New Delhi, Jan 19 | Updated: Jan 20 2007, 06:09am hrs
In Asia, India has emerged as a leader in genetically modified (GM) crops by tripling its area under Bt cotton to 3.8 million hectare in 2006, surpassing China which remains at an area coverage of 3.5 million hectare, according to annual report prepared by the US-based International Service for the Acquisition of Agri-biotech Applications (ISAAA). The report also said that India alongwith China, Argentina, Brazil and South Africa with a combined population of 2.6 billion (40% of the global population) grew 38.2 million hectare of GM crops in 2006, equivalent to 37% of the global total.

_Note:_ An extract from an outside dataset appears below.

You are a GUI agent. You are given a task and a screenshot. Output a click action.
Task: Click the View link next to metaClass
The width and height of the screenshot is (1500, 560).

Releasing the report for the first time in India, the ISAAA chair, Clive James made out a case for the need of GM crops to meet the challenges of global food, feed and fibre security, in the face of the rising population. He however said, Transgenic technology is not a panacea, but it is important. Successful strategy must have multiple approaches, including conventional crop improvement, population stabilisation and improved food distribution system.

The report said that 2.3 million farmers cultivated Bt cotton in India and gains were significant. It however, ignored reported cases of Bt cotton crop failures in Andhra Pradesh, Tamil Nadu and other parts of the country. Contrary to several studies pointing to extensive use of water and chemical fertilizers in Bt cotton cultivation, the ISAAA report painted a rosy picture on input cost reduction.

ISAAA report said that global area coverage under GM crop increased to 102 million hectares in 22 countries in 2006, up from 90 million hectare in 21 countries in 2005.